We are given some data which consists of points of the form (x, f(x)), where x ranges from 1 to N. For x1 < x2, the slope of the line through (x1, f(x1)) and (x2, f(x2)) is (f(x2) - f(x1))/(x2 - x1). Let S be the set of N(N-1)/2 slopes corresponding to all pairs of points. We would like to find the median of S.

If we view the data as a univariate time series, this median is known as the Sen slope, which is a statistic of the rate of change widely used in trend analysis.

For our purposes, it suffices to find an approximate median of S with high probability, as described here. You can assume that the data is given in a file whose first line specifies N. There are N subsequent lines, with the x-th subsequent line specifying f(x), as in this example for N = 5.

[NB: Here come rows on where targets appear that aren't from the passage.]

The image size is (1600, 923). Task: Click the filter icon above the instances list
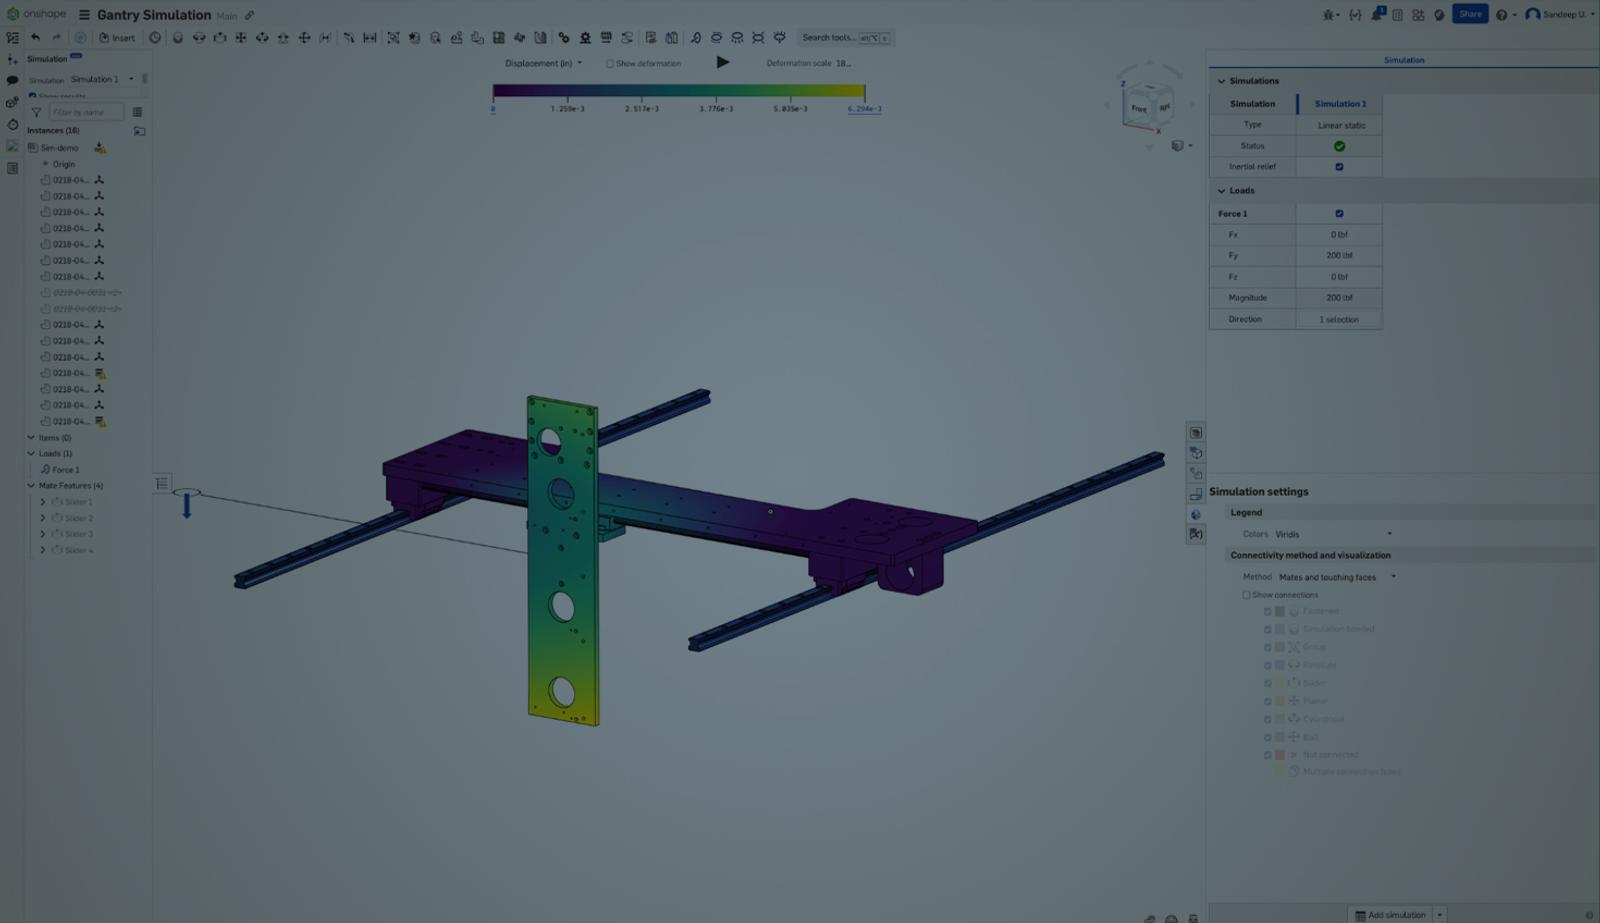click(x=36, y=111)
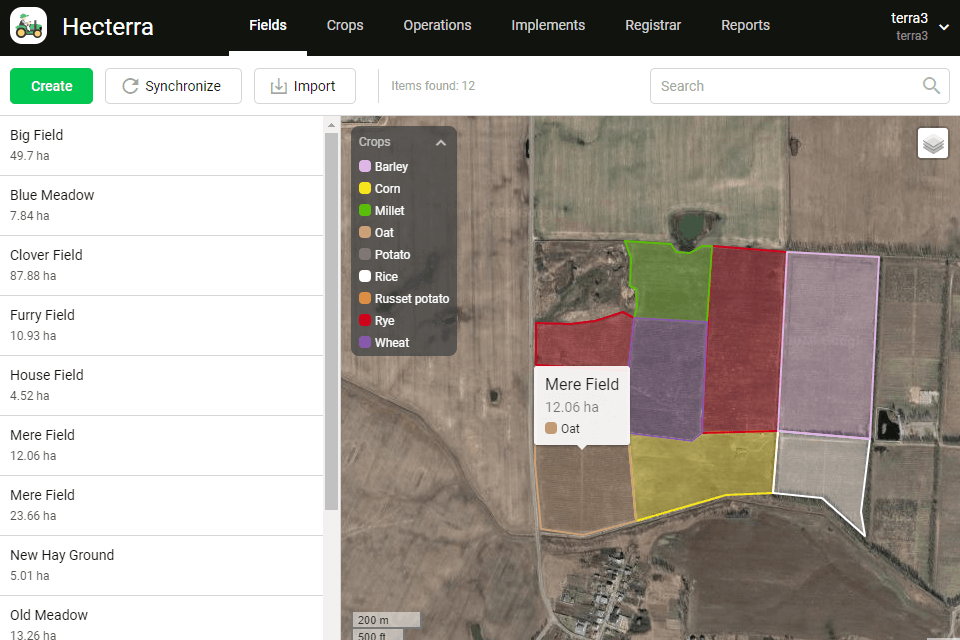Click the Barley color swatch in legend

pyautogui.click(x=365, y=167)
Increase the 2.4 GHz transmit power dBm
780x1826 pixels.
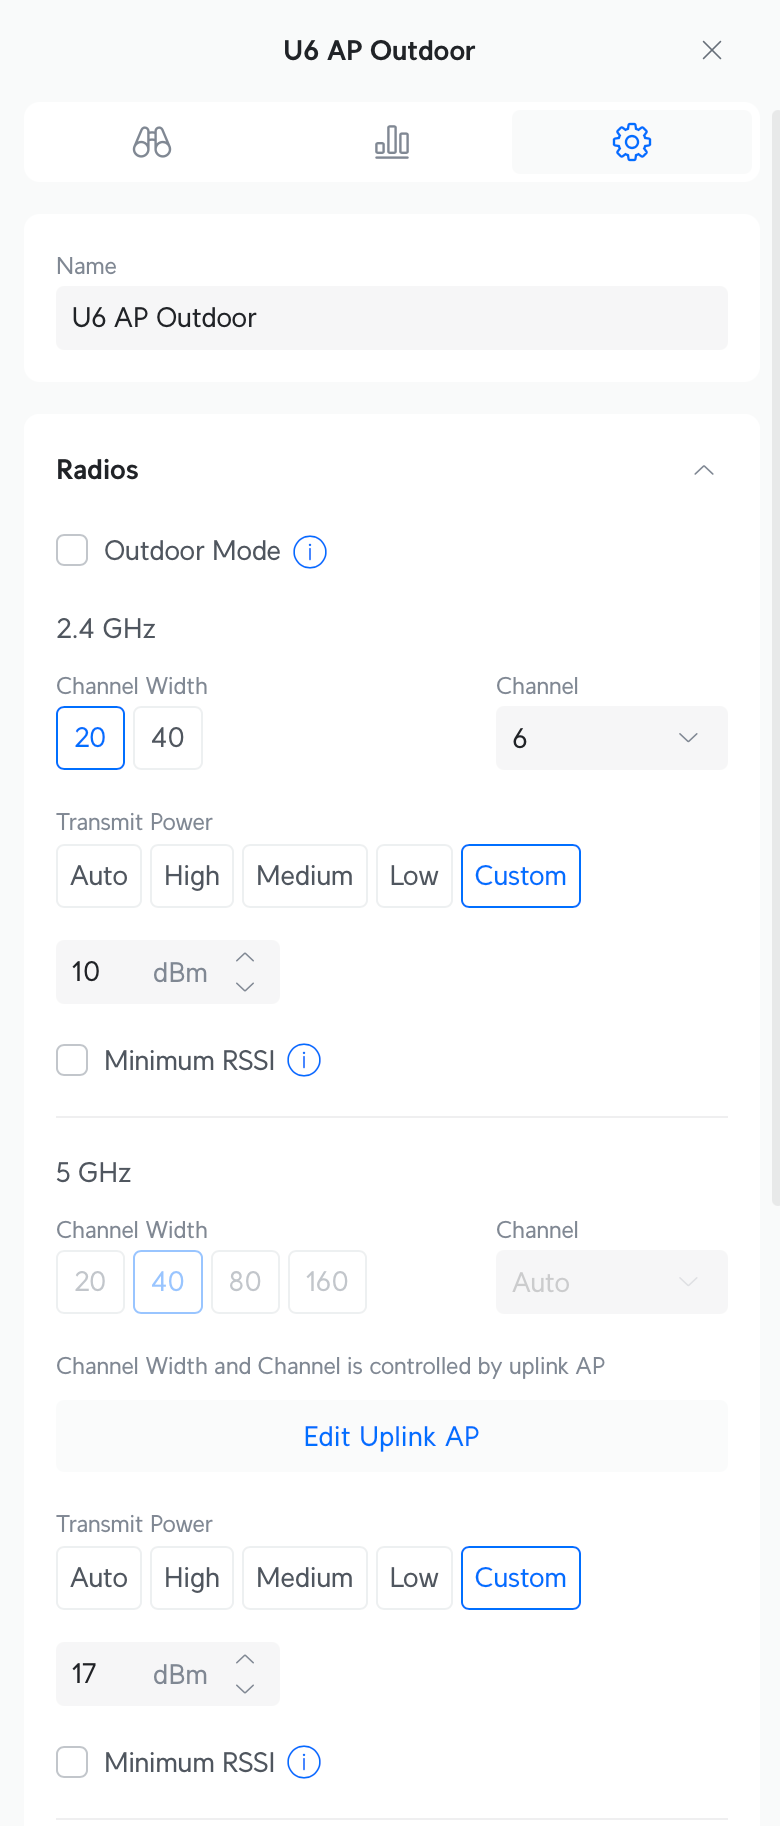click(x=245, y=958)
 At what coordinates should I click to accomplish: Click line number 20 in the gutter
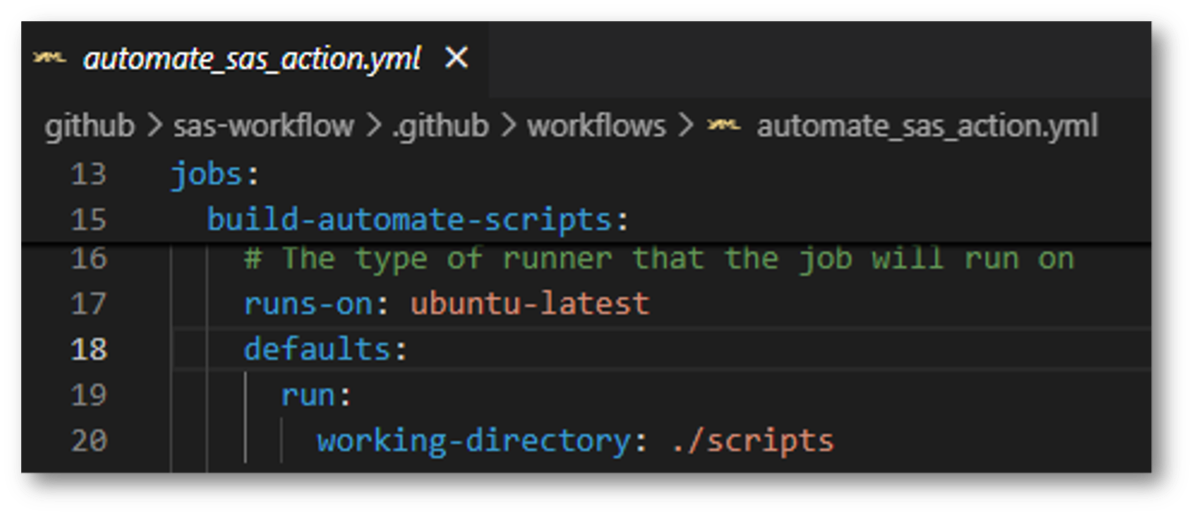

You need to implement (a) an algorithm for computing the exact median of S; (b) an algorithm for computing the approximate median of S; (c) describe the running times (in milliseconds) of both implementations for sample data with N = 10000. I will post some sample data on this page shortly. For (a), it is fine to use existing sorting algorithms for sorting S. For (c), you can ignore the time for reading the data from the file into your program.

Please submit into the dropbox folder in ICON named "Homework5". Submit your source files, a file with instructions on how your program can be run, and a file with the running times. The deadline is 11:59 pm on April 22.

Update (04/17): Sample input files points1.txt and points2.txt.